* _Work order_
Please copy the entries below word for word.

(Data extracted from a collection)
BEGIN
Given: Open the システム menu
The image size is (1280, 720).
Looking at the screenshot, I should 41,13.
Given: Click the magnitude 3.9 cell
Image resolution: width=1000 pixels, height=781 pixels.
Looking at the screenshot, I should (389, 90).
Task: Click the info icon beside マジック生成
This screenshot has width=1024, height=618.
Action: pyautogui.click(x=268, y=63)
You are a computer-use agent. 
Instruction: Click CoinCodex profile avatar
END
* _Result for this exercise_
Given: Open the システム menu
The image size is (1280, 720).
Looking at the screenshot, I should 41,13.
Given: Click the magnitude 3.9 cell
Image resolution: width=1000 pixels, height=781 pixels.
Looking at the screenshot, I should (389, 90).
Task: Click the info icon beside マジック生成
This screenshot has width=1024, height=618.
Action: pyautogui.click(x=268, y=63)
You are a computer-use agent. 
Instruction: Click CoinCodex profile avatar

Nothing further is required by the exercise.